#### Requirement:
Reproduce the data below line for line without changing anything, and leave the pictures out of your copy.

(Data entries)

==================================================

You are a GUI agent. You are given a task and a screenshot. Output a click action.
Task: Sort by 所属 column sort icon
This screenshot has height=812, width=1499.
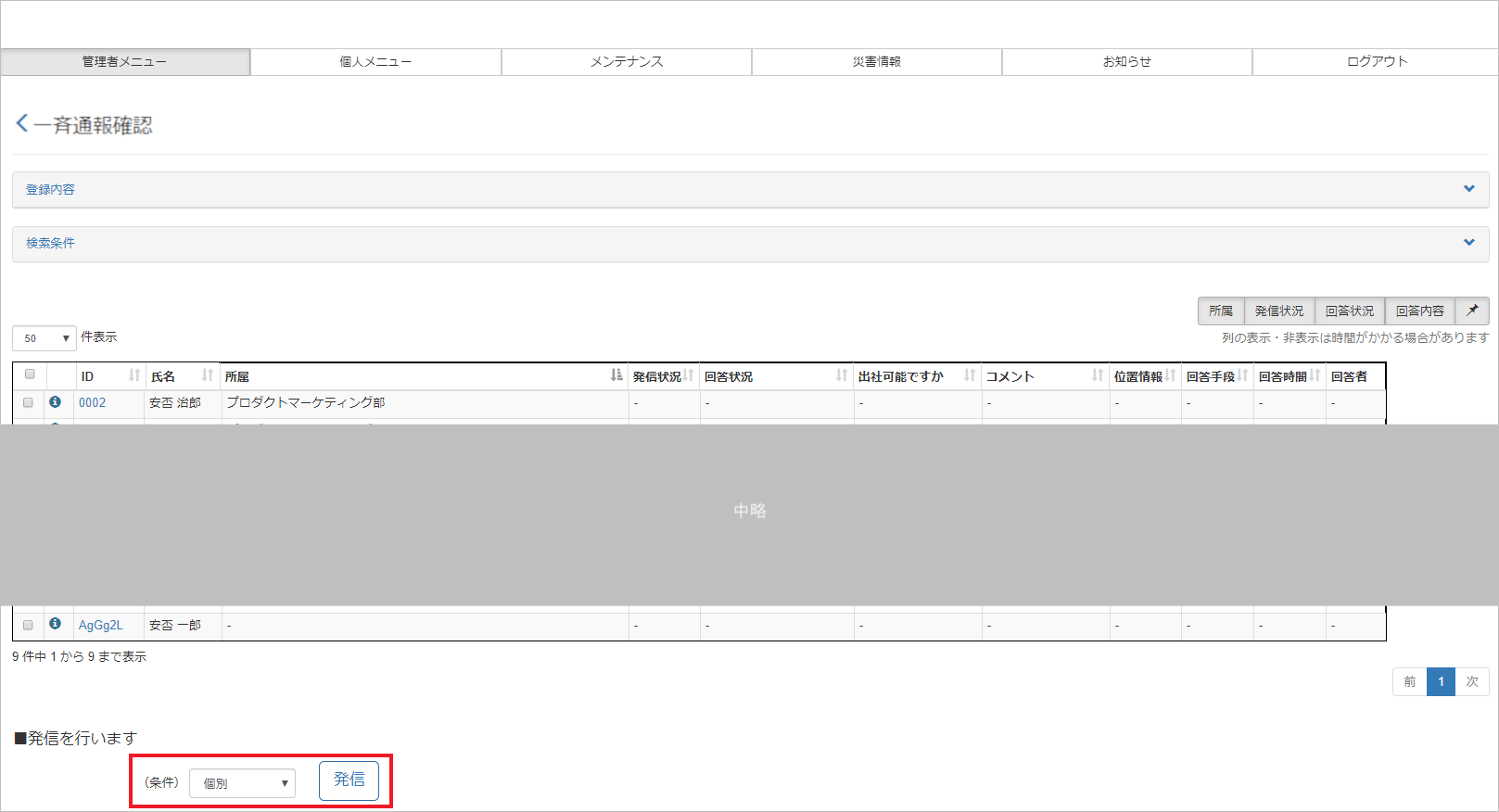[616, 375]
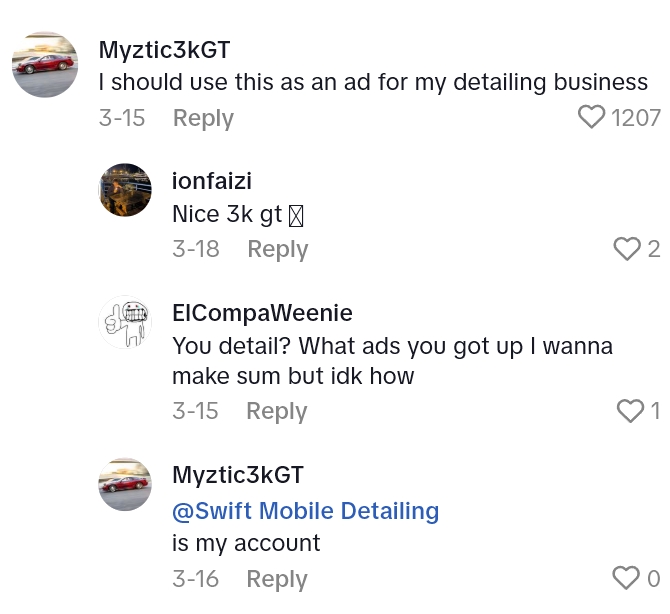Open Myztic3kGT username on the last reply
Screen dimensions: 670x614
coord(238,475)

==================================================

#### Exercise solution:
You are a GUI agent. You are given a task and a screenshot. Output a click action.
Task: Sort by 所属 column sort icon
This screenshot has height=812, width=1499.
[616, 375]
Open Myztic3kGT username on the last reply
Screen dimensions: 670x614
coord(238,475)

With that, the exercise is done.